As for cops, I haven’t actually been interrogated there, but I suspect that the difference in stature/authority/power would render face mostly moot. A parent does not have to save face when demanding something of a child, a boss of an employee, cops of their prisoners, etc. If the situation isn’t mission-critical and/or time-sensitive, sure, the more powerful party may try to allow the other to save some face, but that’s more just a strategic nicety – if the other party is an asshole in return or not sufficiently forthcoming, patience will soon wear thin.

But, again, all that is just (somewhat limited) personal experience talking. I may be wrong.

One of the links on jjimm’s link, more explicitly references Eastern culture (polite lies).

I’ll defer to the experts on that one (I don’t know either way), but this is related:

“Yes” is also sometimes used as a form of active listening, the same way an English speaker might interject the occasional “Uh-huh”, “Yeah?”, or “Right, right…” to show they’re awake and participating.

Typically, you would differentiate between yes-as-an-answer and yes-I-hear-you by waiting a few seconds and reading the situation and the other party’s facial and body language (do they look like they’re about to say something or are they staring at you like you’re slow?).

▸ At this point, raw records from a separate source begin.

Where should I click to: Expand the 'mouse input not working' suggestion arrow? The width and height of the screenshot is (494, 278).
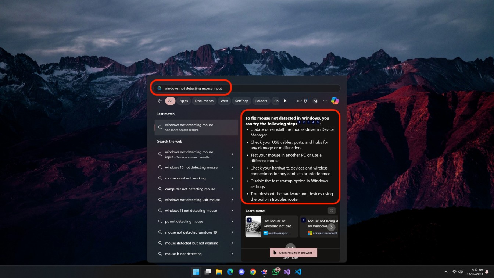pos(232,178)
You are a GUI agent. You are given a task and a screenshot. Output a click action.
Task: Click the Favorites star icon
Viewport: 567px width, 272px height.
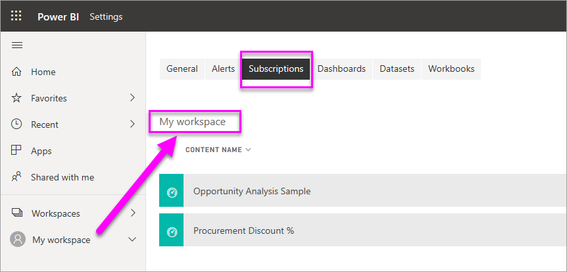[x=17, y=98]
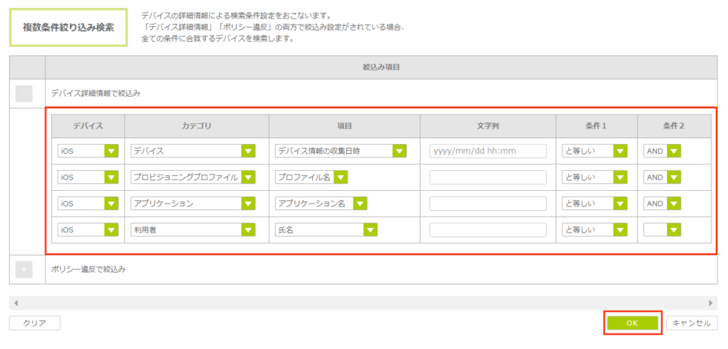The width and height of the screenshot is (728, 349).
Task: Open the 条件1 dropdown in first row
Action: click(594, 151)
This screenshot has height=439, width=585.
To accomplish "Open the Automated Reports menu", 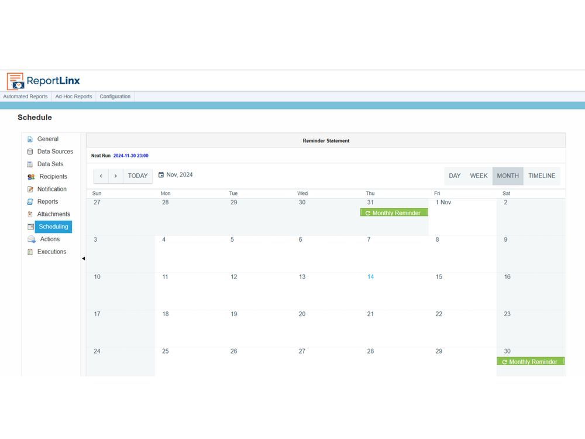I will (x=25, y=97).
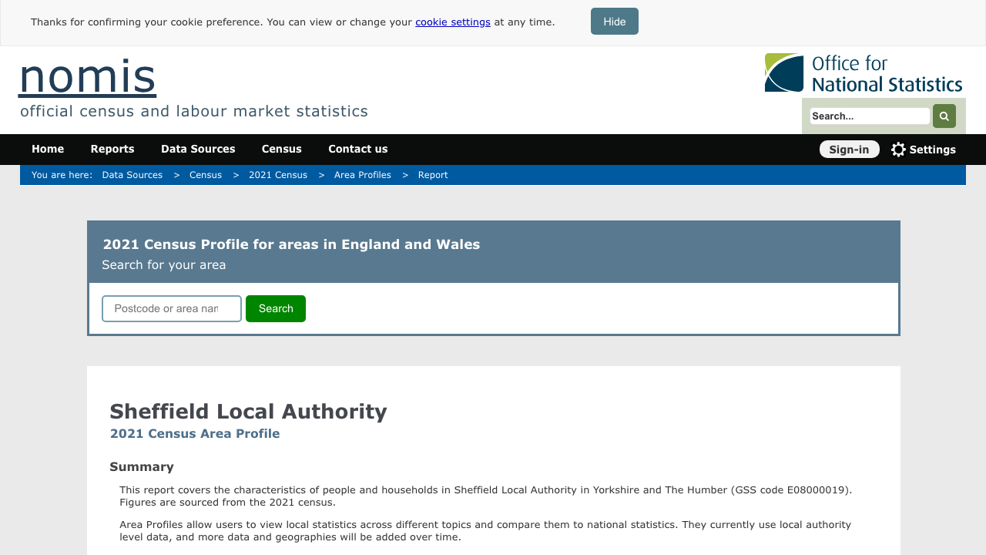Screen dimensions: 986x555
Task: Click Data Sources in the breadcrumb trail
Action: [132, 175]
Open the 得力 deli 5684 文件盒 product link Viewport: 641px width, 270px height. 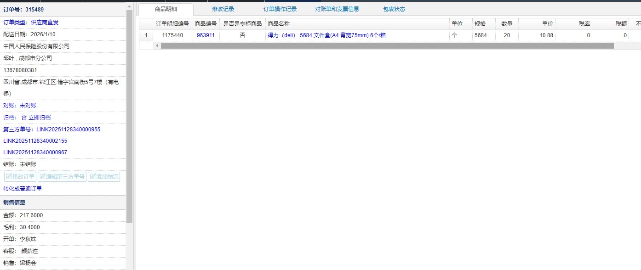(x=326, y=35)

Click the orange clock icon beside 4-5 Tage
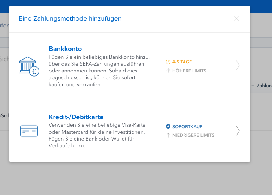168,62
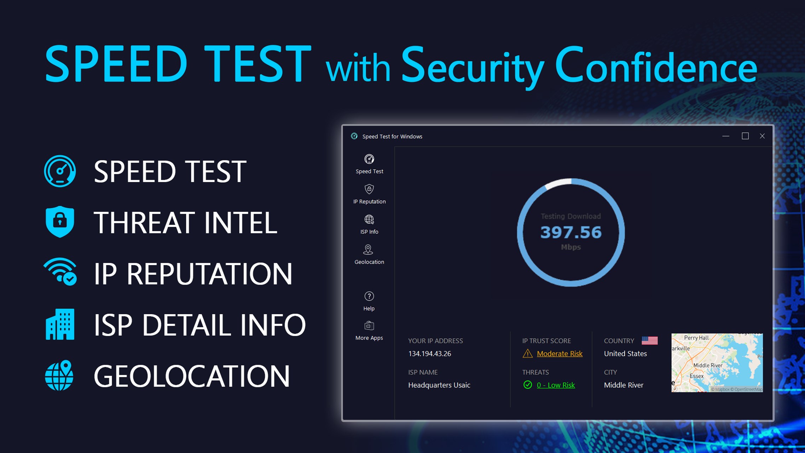Viewport: 805px width, 453px height.
Task: Select the Geolocation pin icon
Action: (368, 250)
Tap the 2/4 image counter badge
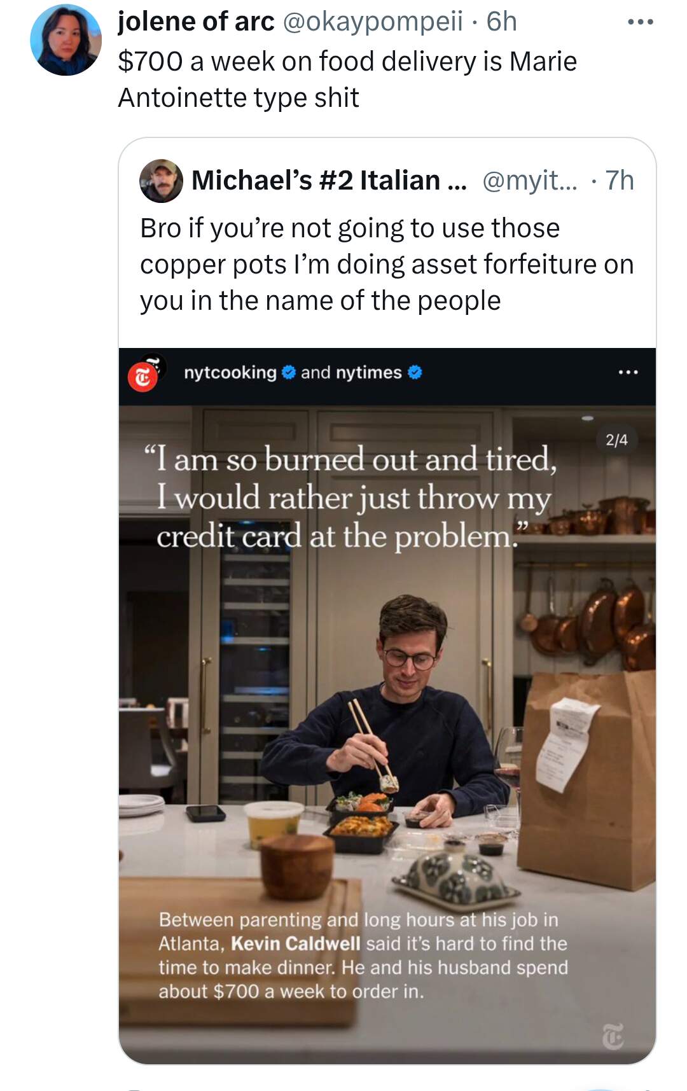This screenshot has height=1091, width=687. click(x=616, y=440)
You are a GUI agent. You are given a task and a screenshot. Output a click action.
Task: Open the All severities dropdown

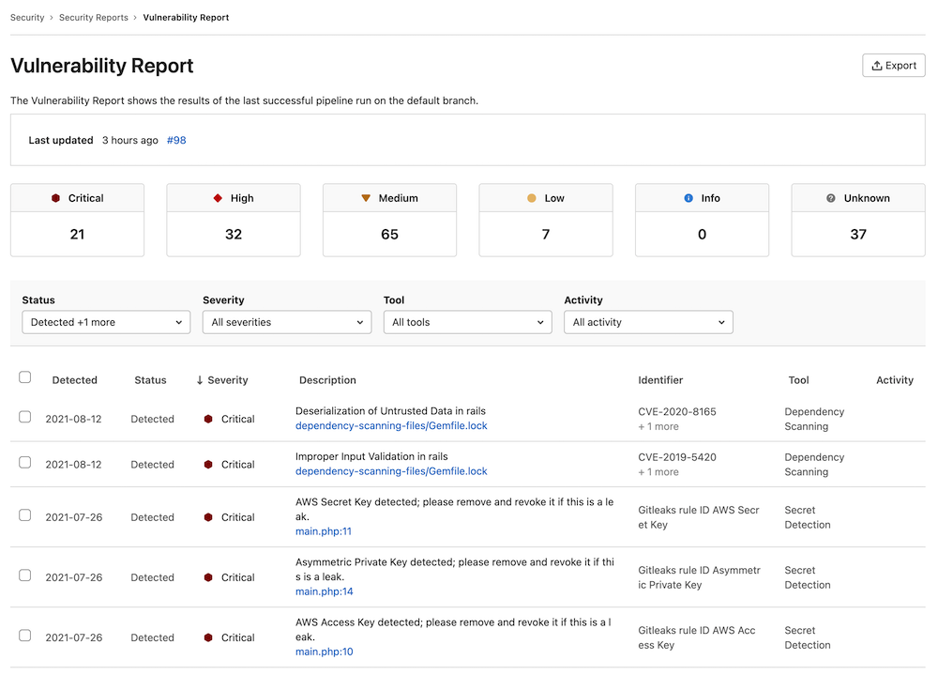(x=286, y=321)
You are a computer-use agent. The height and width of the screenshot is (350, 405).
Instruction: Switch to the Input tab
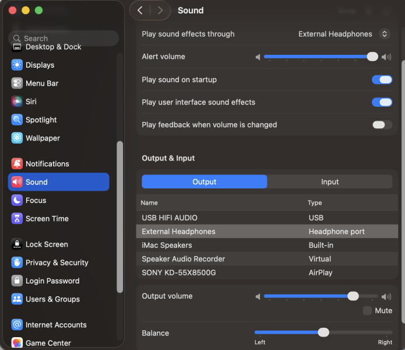(x=330, y=182)
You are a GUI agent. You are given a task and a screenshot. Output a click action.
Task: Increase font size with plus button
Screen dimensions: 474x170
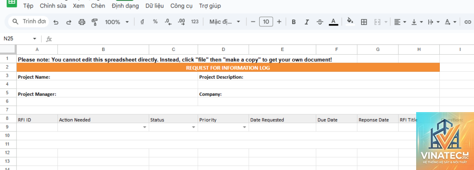point(279,22)
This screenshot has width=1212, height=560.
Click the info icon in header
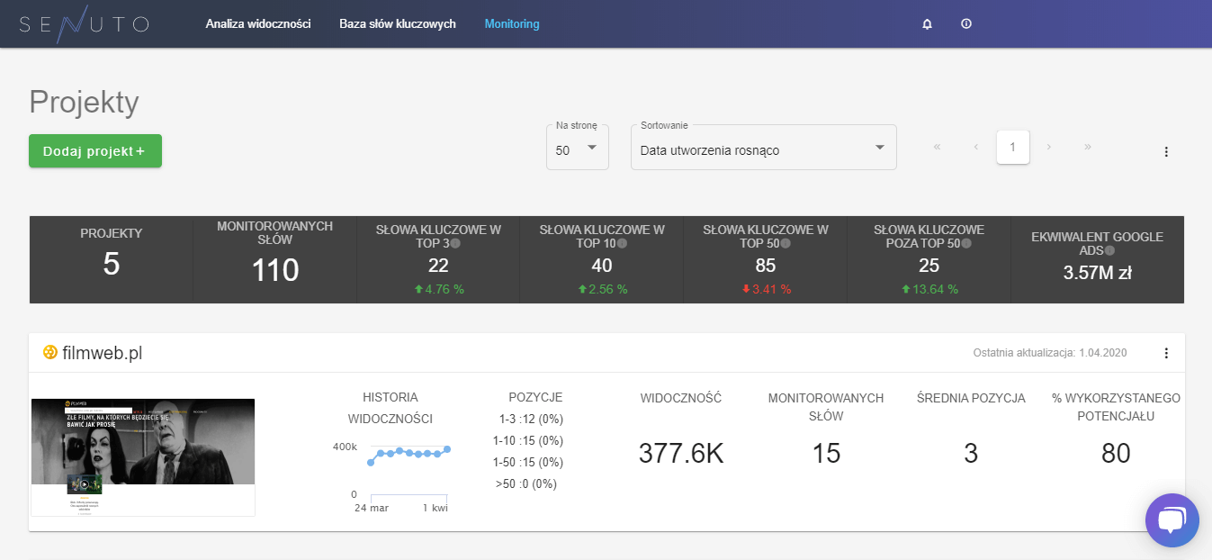966,24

In the study of communications, I think they call this the difference between “high-context” and “low-context” cultures.

I’ll quote another random website:

Another consideration is that they would have said ‘yes’ to any question just to get you into the restaurant.

http://boards.straightdope.com/sdmb/showthread.php?t=471740&highlight=response

Hmm. I didn’t realize polite lies went quite that far, even in Chinese culture (is Japan different in that regard?). I can understand “No means no. Maybe means no.” but “Yes means no”? I know implicit language can be used to downplay or emphasize the explicit, but to outright contradict it?

Even the Wikipedia paragraph about how airlines will lie and say a flight was delayed when it was actually canceled strikes me as extreme. Can anyone with more knowledge or experience chime in?

I wonder if this is not a case of lost in translation. In Urdu, we often say accha meaning “good”, in a manner where it would mean "I understand. It would be obvious by the tone and the context to the other person what the sayer intended. Nobody would construe a person who on being told “you child has died” replied accha as meaning I understand.

Malaysians and Indonesians will also answer “yes” to almost everything, from my experience.

Hamsters. See below.

I’m feeling a lot less liberal guilt over those A-bombs now. It truly is as my Japanese Cultural History professor told me a case of east being east and west being west and never the twain meeting.

That’s interesting. I took a trip to Bali recently. One driver I hired had been to the US as a college student. While discussing diferences between the two cultures, he explained that Balinese will say no because it’s more important in their culture to keep their word than to appear polite by saying yes and not following through.

Now, if your’e talking about massage girls and the “plus plus” experience, that might be different.

The Balinese, who are predominantly Hindu, are a different kettle of fish. Everything seems different on Bali. I was thinking of the more traditional Indonesians, like say on Java.